Exodus… Voilà une affaire qui ne devrait pas faire la fierté du Maroc en 2014. L’interdiction de projeter dans les salles marocaines le dernier Ridley Scott, intervenue mercredi 24 décembre, vient comme une tache noire maculer une troisième année culturelle écoulée sans ambages, avec un département du cinéma sous la tutelle d’un ministre de la communication islamiste.
Cette censure – il n’y a pas d’autres mots pour qualifier cela – vient surtout illustrer la mainmise effective des islamistes sur ce domaine artistique. Un domaine qui avait une marge de liberté confortable sous l’ère de Nourredine Sail, ancien directeur du Centre cinématographique marocain. Un homme auquel le milieu du cinéma peut reprocher tant de choses, sauf sa conviction sincère en la liberté de créer. Ses nombreuses prises de position pour soutenir des artistes marocains stigmatisés par des associations (pour la plupart du temps islamistes) ou parfois même des officiels sont assez nombreuses dans ce sens.
Le retour de la censure était un des points que redoutait le microcosme du cinéma marocain avec le départ de Sail et la nomination de Sarim Fassi-Fihri. Non pas que l’homme au cigare, comme tout le monde l’appelle, soit lui-même un puritain ou un conservateur, mais le nouveau patron du cinéma doit sa nomination à un ministre islamiste qui risquerait d’intervenir dans les décisions. Sarim Fassi-Fihri se voulait pourtant rassurant quant à cette question de censure, comme il l’expliquait devant la caméra de Le360 au lendemain de sa nomination, début octobre dernier. Extrait Vidéo.
Déprogrammer un film des salles est un événement qui n’est plus survenu au Maroc depuis 2003 avec le film «Une minute de soleil en moins», signé Nabil Ayouch. Sarim Fassi-Fihri, lui-même, pensait que cette époque était révolue avant qu’il ne le découvre à ses dépens avec le cas d’Exodus.

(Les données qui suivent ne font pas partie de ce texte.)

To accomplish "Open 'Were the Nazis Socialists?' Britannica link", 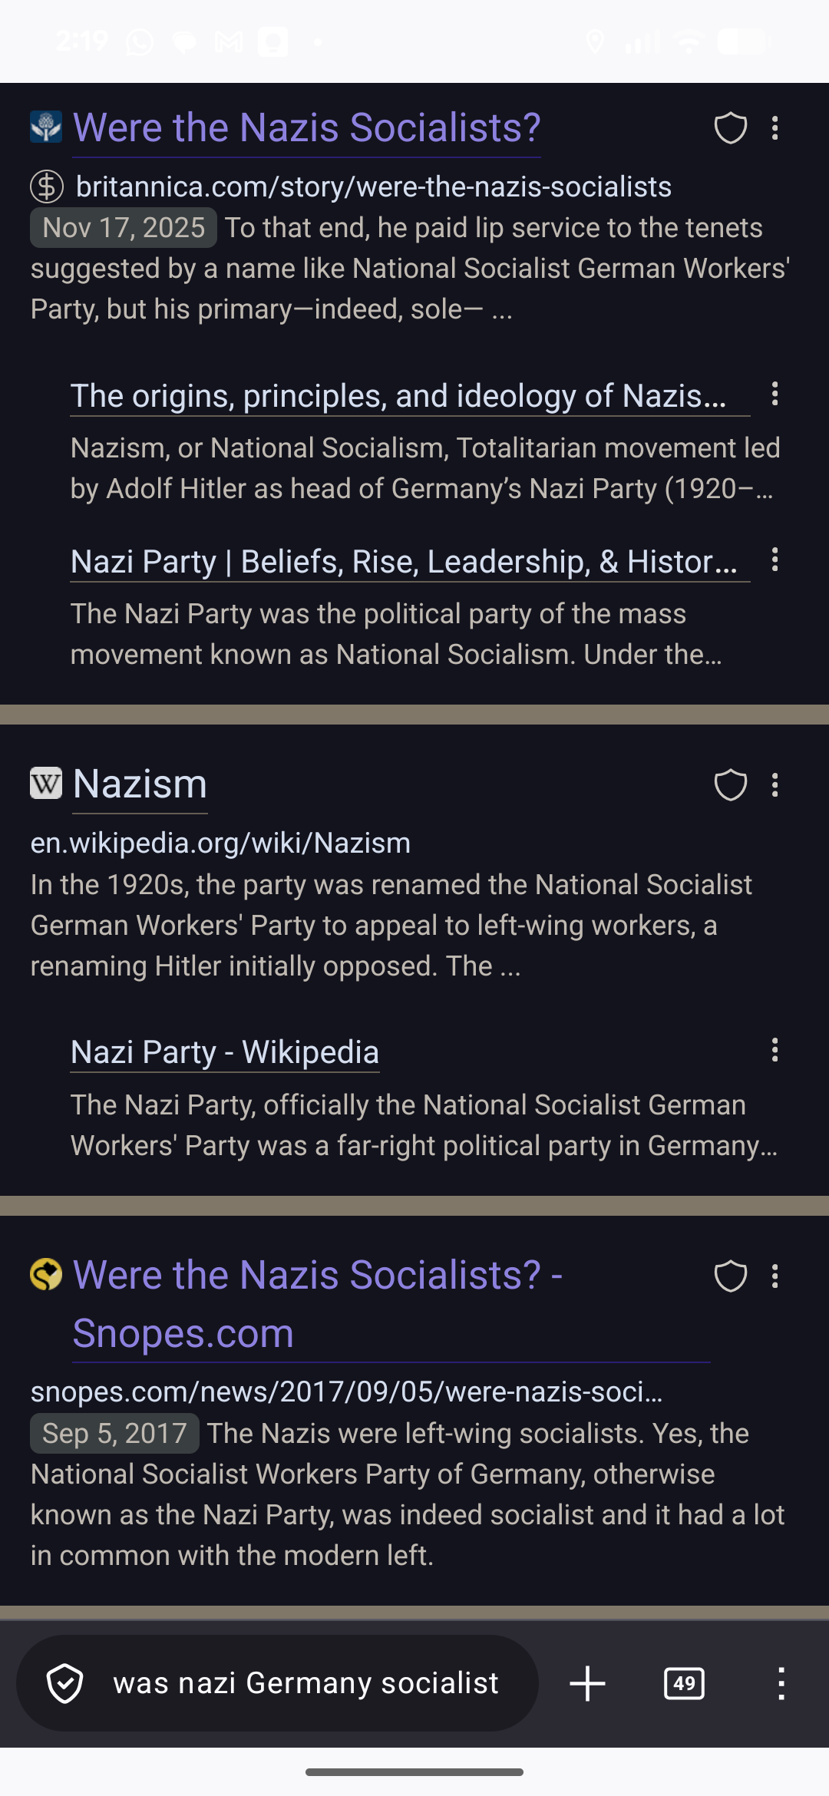I will tap(306, 128).
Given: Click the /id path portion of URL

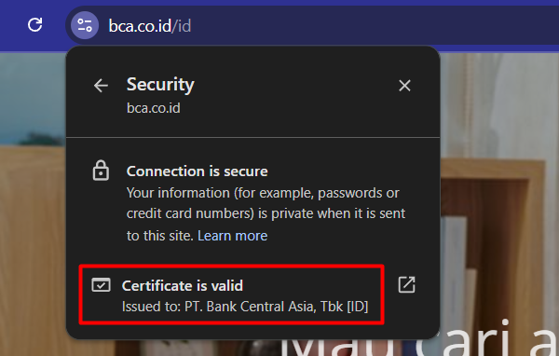Looking at the screenshot, I should coord(182,26).
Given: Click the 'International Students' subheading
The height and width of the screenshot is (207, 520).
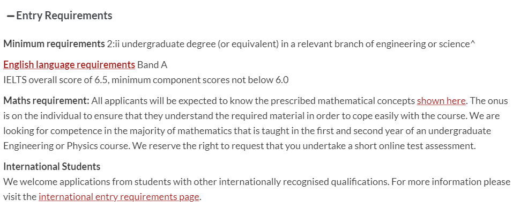Looking at the screenshot, I should [52, 166].
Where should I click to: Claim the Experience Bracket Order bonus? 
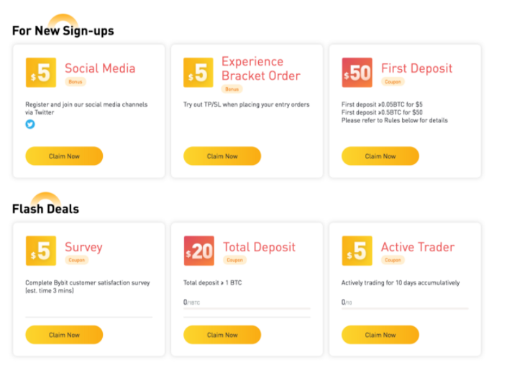pyautogui.click(x=222, y=156)
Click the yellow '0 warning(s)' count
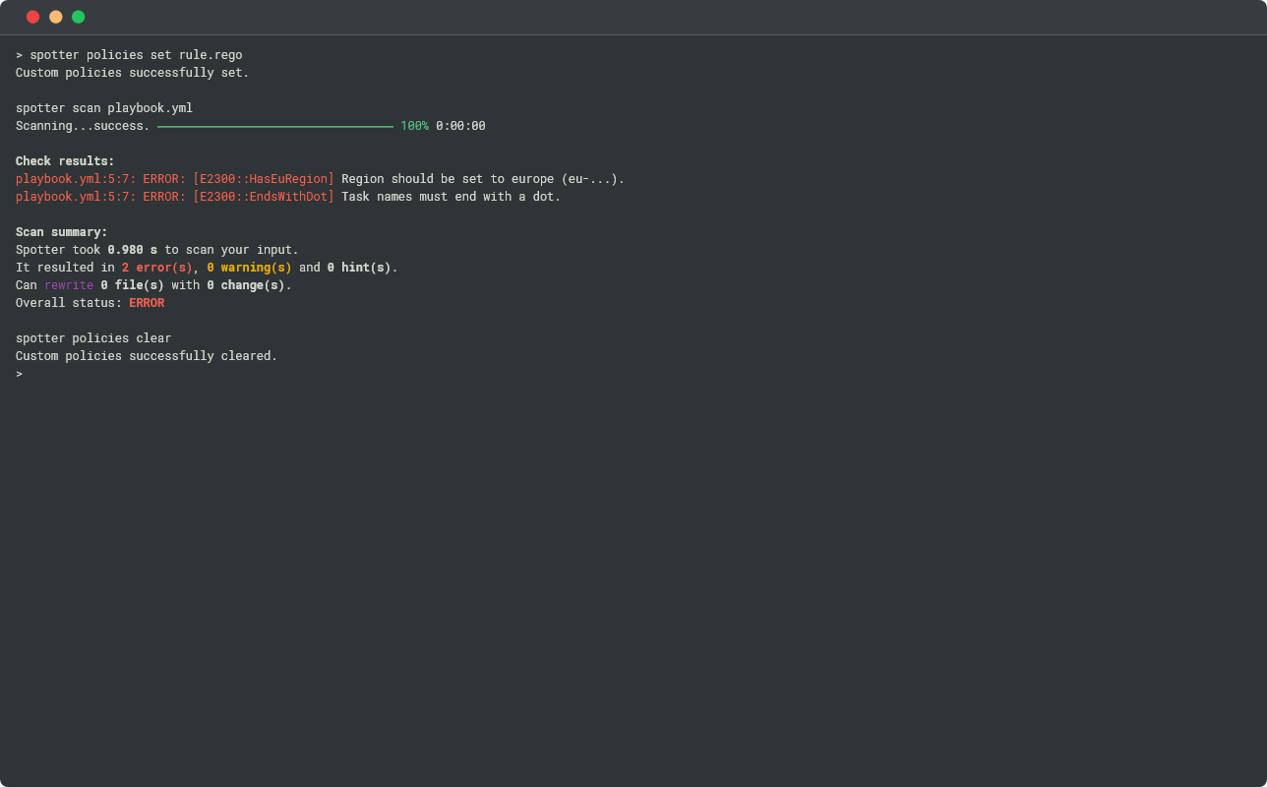This screenshot has height=787, width=1267. 249,268
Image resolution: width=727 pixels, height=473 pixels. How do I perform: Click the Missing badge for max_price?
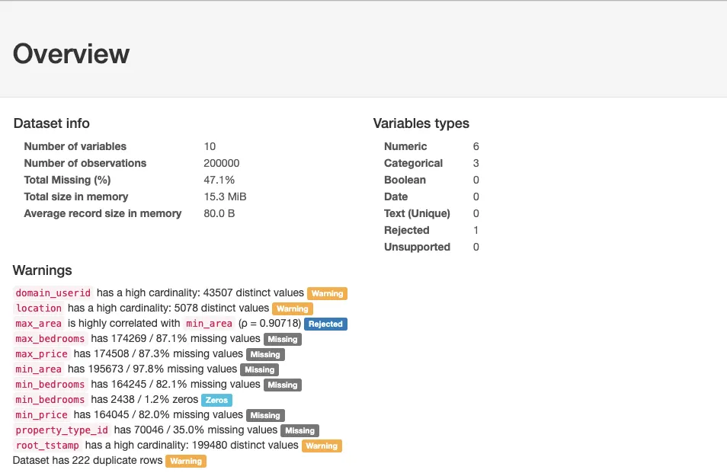pos(265,354)
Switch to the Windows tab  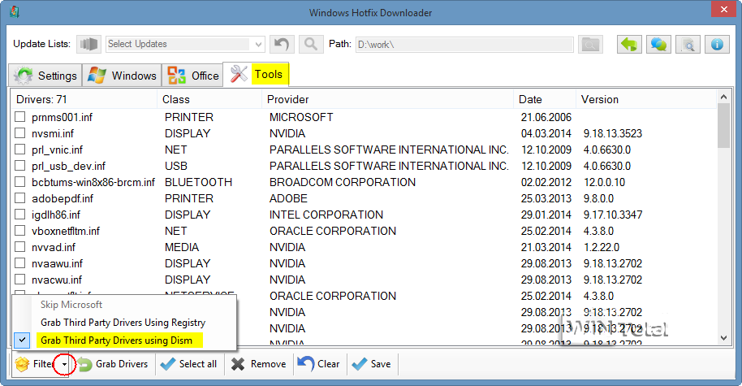pyautogui.click(x=123, y=76)
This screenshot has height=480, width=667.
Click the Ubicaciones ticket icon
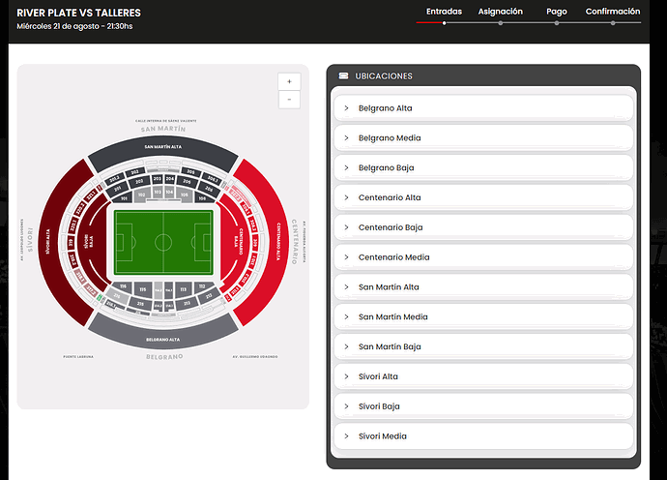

Et pour cause, la chronologie de la déprogrammation d’Exodus dans les salles laisse montrer que le patron du CCM lui-même a subi des pressions pour émettre une décision d’interdiction de projection. Le Centre cinématographique avait d’abord accordé son visa pour l’exploitation au distributeur du film avant que les responsables de cette administration ne se mettent à appeler en catastrophe, le 24 décembre, jour même de la sortie, les exploitants de salles pour retirer le film de leurs écrans. Tous les propriétaires de cinéma se sont exécutés, obéissant à des instructions verbales, sauf Mounia Layadi Benkirane, distributrice du film qui a continué de le projeter au cinéma Le Collisée, à Marrakech, la salle qu’elle dirige. Résultat, le CCM a été forcé d’émettre une note interdisant l’exploitation du film datée du 26 décembre.
Pour justifier l’interdiction de ce film retraçant le mythe biblique de la fuite des Hébreux, le CCM explique qu’Exodus «personnifie dieu en un enfant dans une scène où il communique la révélation à Moise». Une raison sur laquelle peut se reposer tout le monde arabo-musulman pour interdire sa sortie en salle.
Comprenez donc qu’il n’y a pas vraiment d’exception marocaine en matière de cinéma. Demain, il ne faudra donc pas s’étonner si un film marocain se retrouve sous le coup de la censure, pour un baiser langoureux, une scène de nu, voire des propos jugés blasphématoires. L’affaire Exodus semble être le clap final pour une parenthèse de liberté que le cinéma marocain a vécue. Dommage pour notre liberté de création… Quand aux spectateurs, il ne faut pas s’en faire pour eux: Exodus ne tardera pas à être en téléchargement, en streaming ou en vente chez le vendeur de DVD de «ras derb».